▶ _Task directions_:
Check each line of the material below for "Webinars", then copy the ones that contain it.

☆ ☆ ☆ ☆

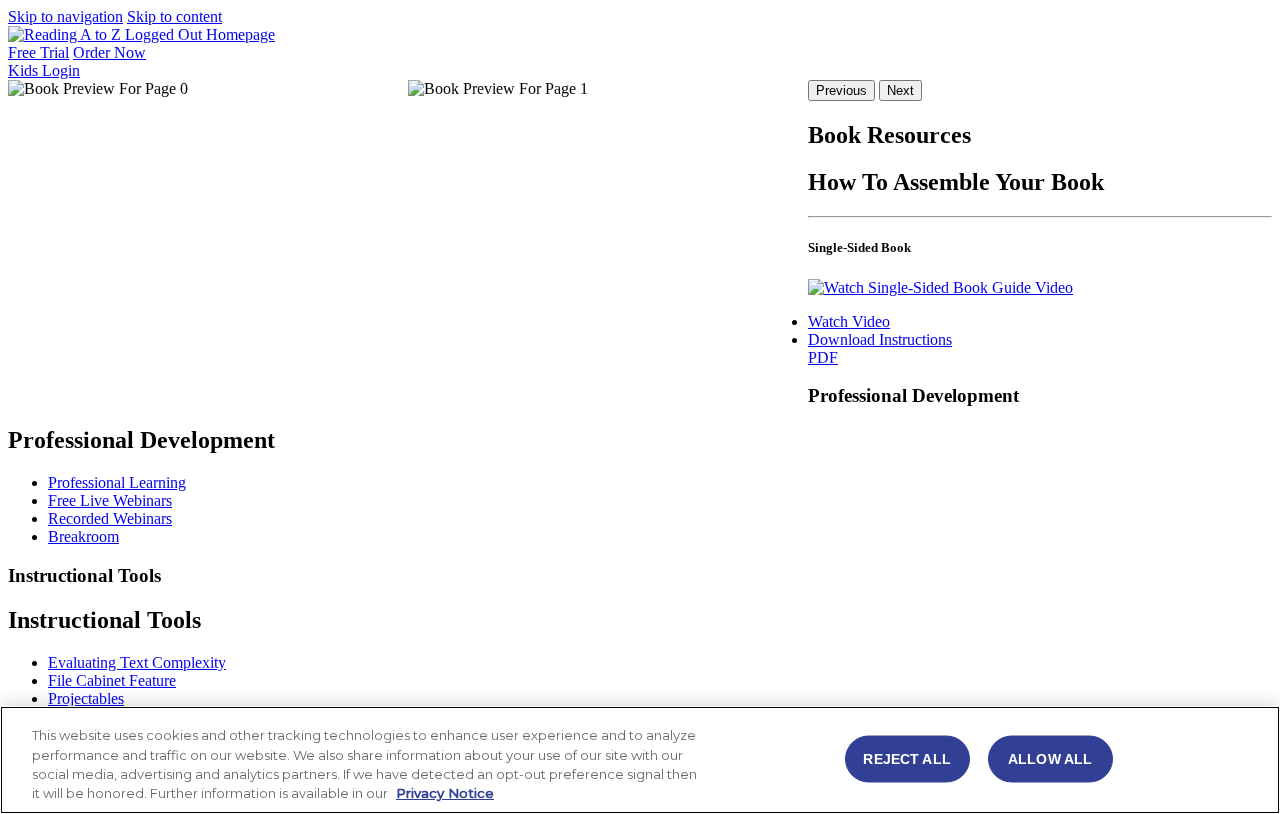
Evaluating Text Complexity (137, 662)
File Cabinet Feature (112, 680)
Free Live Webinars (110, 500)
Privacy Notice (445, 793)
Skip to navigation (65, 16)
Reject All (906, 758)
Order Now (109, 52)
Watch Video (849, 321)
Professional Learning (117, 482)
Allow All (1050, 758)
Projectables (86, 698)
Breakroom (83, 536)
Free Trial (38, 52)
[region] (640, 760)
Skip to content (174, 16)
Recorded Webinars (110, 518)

☆ ☆ ☆ ☆

▶ _Result of the exercise_:
Free Live Webinars (110, 500)
Recorded Webinars (110, 518)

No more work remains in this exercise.